When someone joins the company, they have to be granted access in multiple places. More importantly, when someone leaves the company, we have to ensure their access is revoked. While we love open source, we still have code that needs to be kept confidential.
SaaS tools are generally accessible from anywhere – great! – but that means they’re not like the internal corporate systems of the past that could be made inaccessible in one fell swoop by revoking a person’s corporate network access. This is a new problem and one we have to take seriously.
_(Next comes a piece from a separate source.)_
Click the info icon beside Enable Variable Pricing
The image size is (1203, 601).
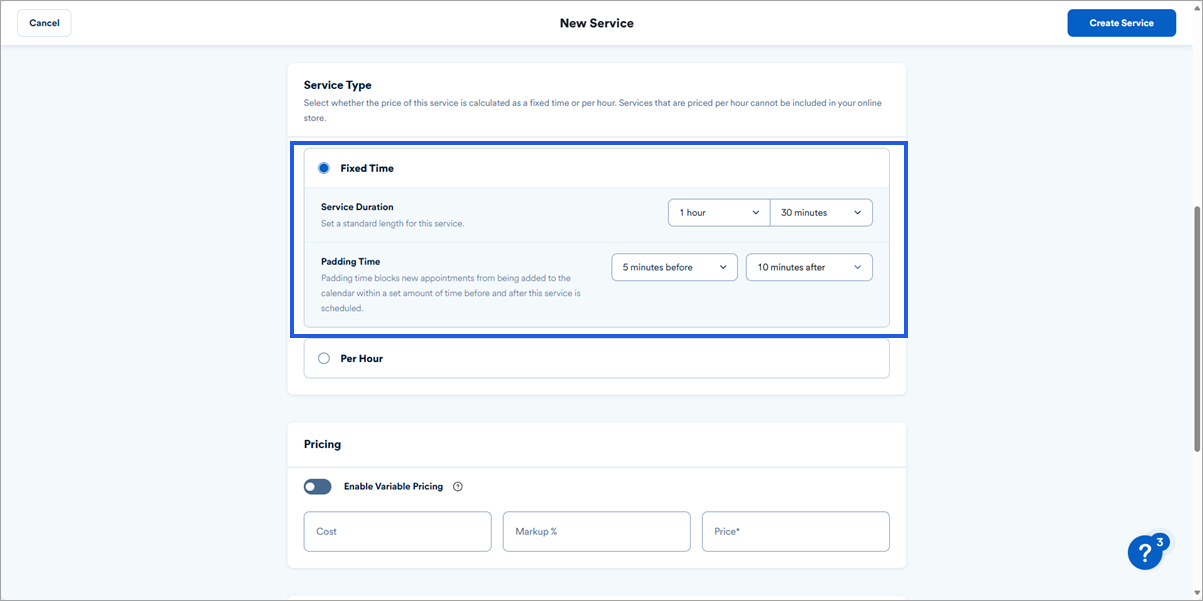click(457, 486)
To keep things in order, we have policies in place that dictate what needs to be done. Being software developers we also have a number of tools that help us police them. Our aspiration is to make all of these open source.
One of theses tools, Cleric, started life as an Innovation Time project I did in 2013. Innovation Time is our spin on Google’s famous 20 Percent Time. Being lazy, I wanted to automate away the manual drudgery of the administrative tasks I did as a manager. Of course by “lazy”, I mean in the old Three Virtues sense. I also wanted an opportunity to experiment writing green-field code in a very strict TDD fashion, so this project let me scratch two itches at once.
Cleric focuses on the administrative tasks we perform in GitHub but also ties in HipChat. It’s a command line tool because that seemed like a good lowest common denominator (and I’ll admit I’m a big CLI fan).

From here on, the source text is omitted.